Switching to real-time caching: The architectural breakthrough
Beyond reducing backend load, the project was driven by two forces: rapidly growing traffic and our engineering philosophy at LiveRamp. We hold ourselves to extremely high performance standards, and delivering fast, predictable experiences to customers is core to that. To continue meeting—and improving—our SLAs, we needed a smarter, more proactive caching strategy.
Real-time cache updates became the clear solution.
The goal was to let Pylon include new records in the cache the moment they were discovered, instead of waiting for the next rebuild. Achieving this required several architectural changes:
- A new write endpoint: We introduced a new endpoint in Pylon specifically for efficient, real-time put operations. Prior to real-time updates, Pylon supported read-only operations.
- Dataflow for cache misses: We created a series of Dataflow jobs to capture the results of cache misses and immediately write them back to the Pylon cache through the new endpoint.
- Client-side replication: We updated the Pylon client to replicate writes across all replicas within a partition, ensuring durability and high availability.

With this mechanism in place, the first time a new identifier is seen, it triggers a single call to our graph access service.
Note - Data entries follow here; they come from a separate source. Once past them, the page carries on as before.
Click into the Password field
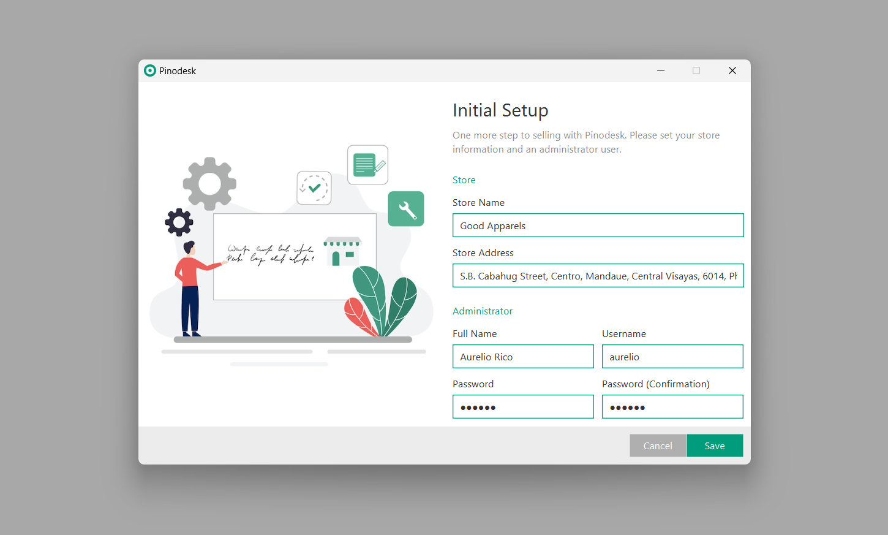The width and height of the screenshot is (888, 535). pyautogui.click(x=523, y=407)
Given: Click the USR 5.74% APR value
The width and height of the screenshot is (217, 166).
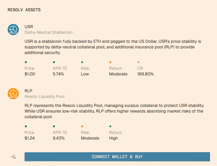Looking at the screenshot, I should (x=58, y=74).
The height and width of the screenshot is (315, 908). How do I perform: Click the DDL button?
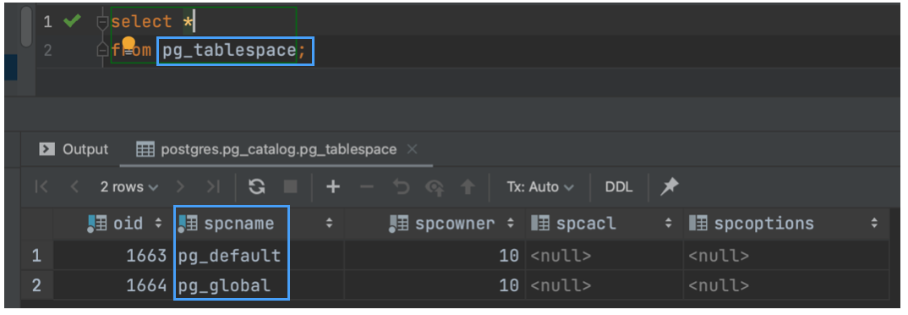click(x=619, y=187)
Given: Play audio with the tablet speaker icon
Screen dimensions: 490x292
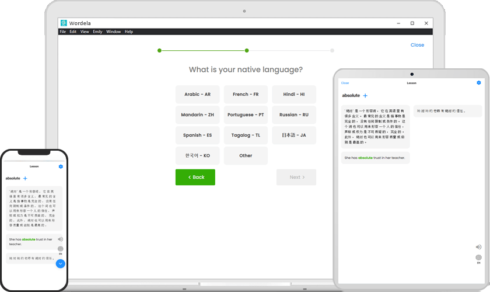Looking at the screenshot, I should click(x=478, y=247).
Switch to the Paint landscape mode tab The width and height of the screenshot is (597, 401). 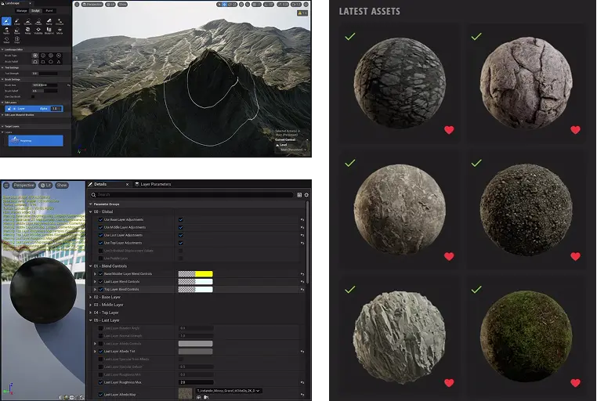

That result is then written to the cache immediately, and every subsequent request for the same identifier is served in microseconds from memory.
Performance testing at scale
Before going live, we needed to ensure the new write path could handle production load without degrading read performance. Our system needed to support 17,000 to 83,000 writes per second – the rate of our typical cache misses.
The performance test results exceeded expectations:
- Write-only workload: Peaked at an impressive 900,000 writes per second.
- Read-only workload: Peaked at 2.5 million reads per second.
- Simultaneous read/write: Handled a combined 650,000-700,000 requests per second.
The system delivered write performance approximately eight times greater than our production needs, giving us full confidence in rolling it out.
The impact: Faster performance, higher hit rates, lowered costs
What started as a Hackweek experiment delivered transformative results in production:
- Faster customer experiences: Average turnaround time dropped fivefold, from 20 hours to four.
- Higher performance: Cache hit rate increased from 87% to more than 99%.
- Significant cost savings: Eliminating millions of redundant backend calls saved more than $70,000 per month in infrastructure costs.
- Greater team efficiency: Automation freed the team from about eight on-call days per month, allowing engineers to focus on what they do best: building innovative new features.
This project is a perfect example of our engineering culture in action. What began as a Hackweek idea is now a production feature that improves customer experience, cuts costs, and strengthens the reliability of one of our highest-throughput systems. By investing in smarter caching and real-time data flow, we’ve built a platform that performs better today – and gives us a foundation to innovate even faster tomorrow.